How are you around disagreement? Is it something you avoid like the plague? Does it give you the gitters? What would it feel like to seek out actively people who disagree with you? What impact would this have on your thinking?
These issues are the focus of a Ted Talk given by Margaret Heffernan. Whether you are a researcher, clinician or manager it is well worth 12 minutes of your time to listen. Within this short time she covers: the challenges of being a female scientist in the mid 1950s; the time taken to move evidence into practice; the formulation of a model for research collaboration; the positive impact of constructive disagreement on organisational development.
It is fitting in the week of International Women’s Day that the talk is set within the context of the work and achievements of Dr Alice Stewart. Dr Stewart was a medic and only the ninth female to become a fellow of the Royal College of Physicians. She worked as an epidemiologist and, through her work, documented the link between childhood leukaemia and mothers exposure to X-rays during pregnancy. You can gain a greater insight into her work and the challenges she faced in this obituary in the Guardian.
Whilst the biographical information about Alice Stewart is interesting it is the description of her working relationship with the statistician and collaborator George Kneale that really caught my attention. His role in the collaboration was described thus, ‘My job is to prove Dr Stewart wrong……. to actively seek disconfirmation and create conflict around her theories.’
However, the sentence which made me pause and think was this,‘ to actively seek thinking collaborators and partners who aren’t echo chambers’. How often do I think in an echo chamber? How often do I seek out actively a thinking partner who will constructively challenge my perspective, view point or data?
Reframing disagreement.
Margaret Heffernan goes on to describe the need to seek out consciously people who are different from ourselves, from different backgrounds, with different ways of thinking. This is congruent with the focus on multi-professional research collaborations. It is aligned also with the patient and public involvement in research agenda. However, it also challenges us to think about how such collaborations and involvement is shaped. How do we create a culture in which people feel confident in voicing disagreement? If we are leading a team, chairing a meeting or involved in supervision how can we encourage disagreement? Margaret Heffernan suggests that we need to reframe disagreement as constructive criticism. To see it as a skill we need to develop in our relationships to become thinking teams, organisations and a thinking society.

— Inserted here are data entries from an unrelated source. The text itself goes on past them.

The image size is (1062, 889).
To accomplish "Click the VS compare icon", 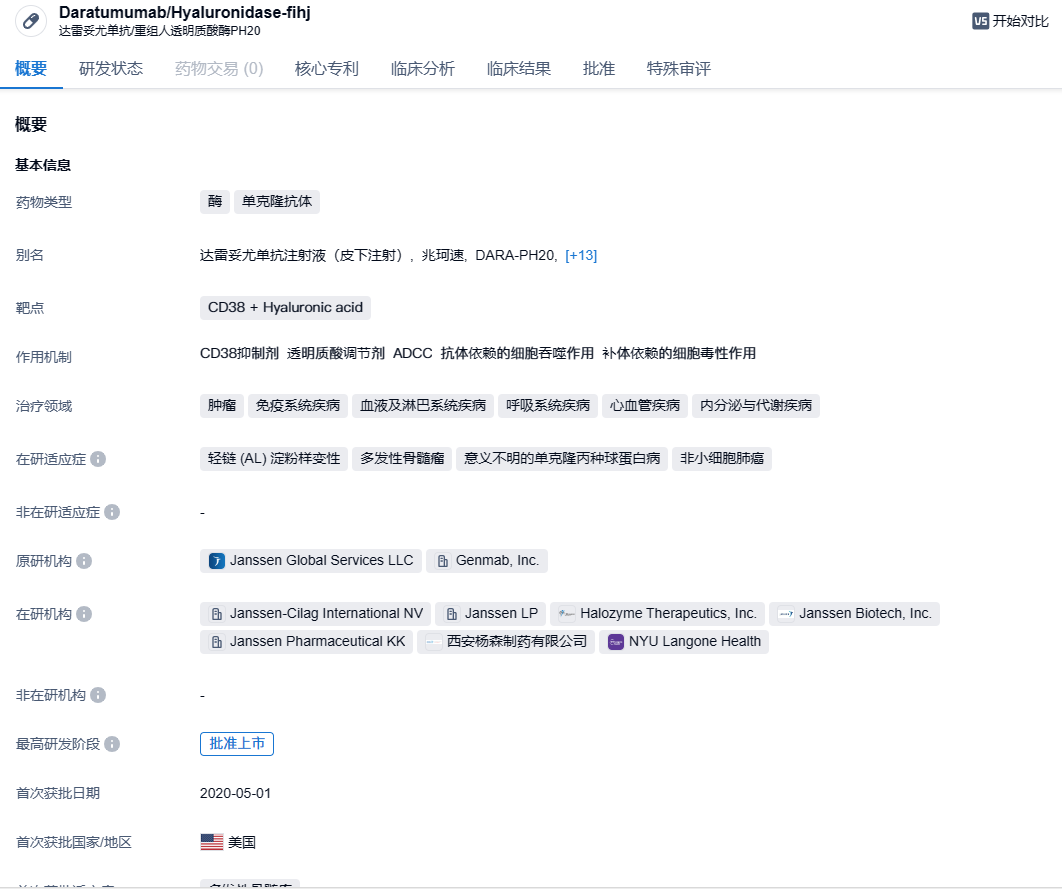I will click(x=980, y=21).
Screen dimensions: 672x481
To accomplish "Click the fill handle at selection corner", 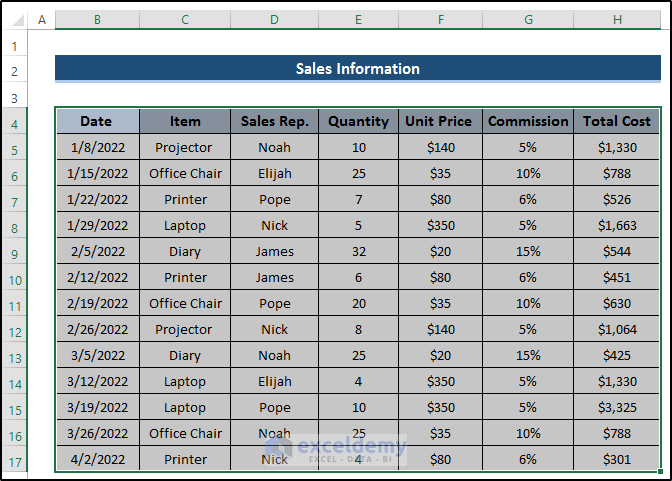I will [x=661, y=472].
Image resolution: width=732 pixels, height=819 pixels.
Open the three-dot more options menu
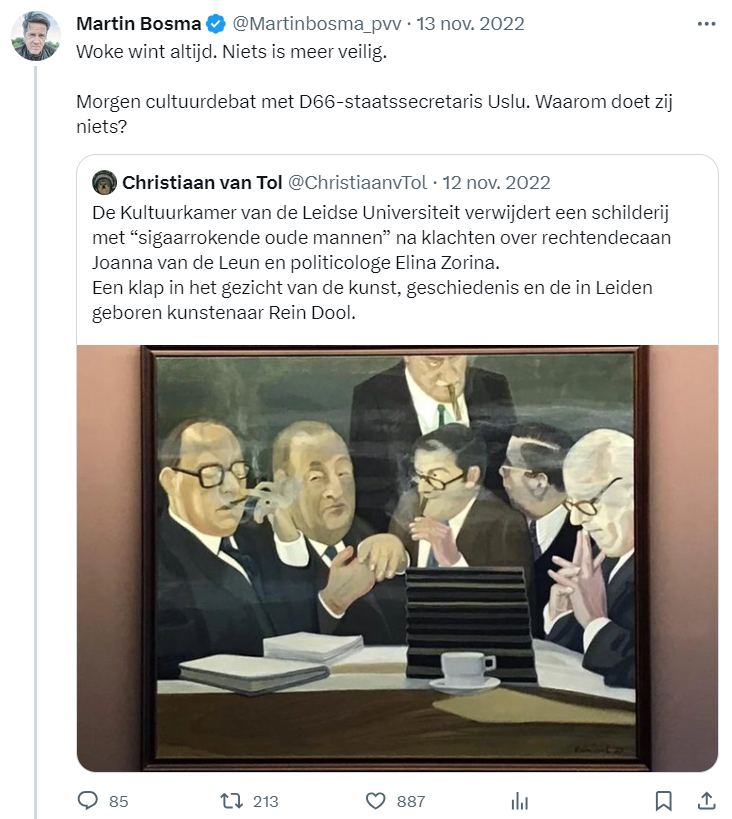pyautogui.click(x=706, y=24)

As researchers, especially at the early stages of a research career, this can be a real challenge. Our natural instinct is to seek affirmation that we are on the right track. To network with people who are similar to ourselves, to share our thoughts with the people we feel confident with. It is a different ball game when we step into the territory of sharing our thinking and data with people who we know may disagree with us.
Disagreement can be seen as, at best, criticism and at worst confirmation of our inadequacies. It can fuel our self-doubt and feed our imposter syndrome if we let it. Is this really something we want to willingly open ourselves to? Well, maybe it needs to be and maybe we need to reframe our relationship with disagreement. To welcome opportunities to test our thinking, to seek diversity and engage in the act of thinking together to create something greater than we ever could inside an echo chamber.
Margaret Heffernan acknowledges the energy and time it takes to develop this skill and these work relationships. However, she also describes how the act of doing this is can be seen an expression of the love we have for our work. An aspiration to push the boundaries of our thinking to ensure that it is the best it possibly can be.
So if you are in the midst of developing a research proposal, analysing your data or writing up your discussion are you thinking inside an echo chamber? Who do you look to to challenge your thinking? Who is your George Kneale? As suggested by Margaret Heffernan when we learn to handle disagreement, ‘we open ourselves to our best thinking’.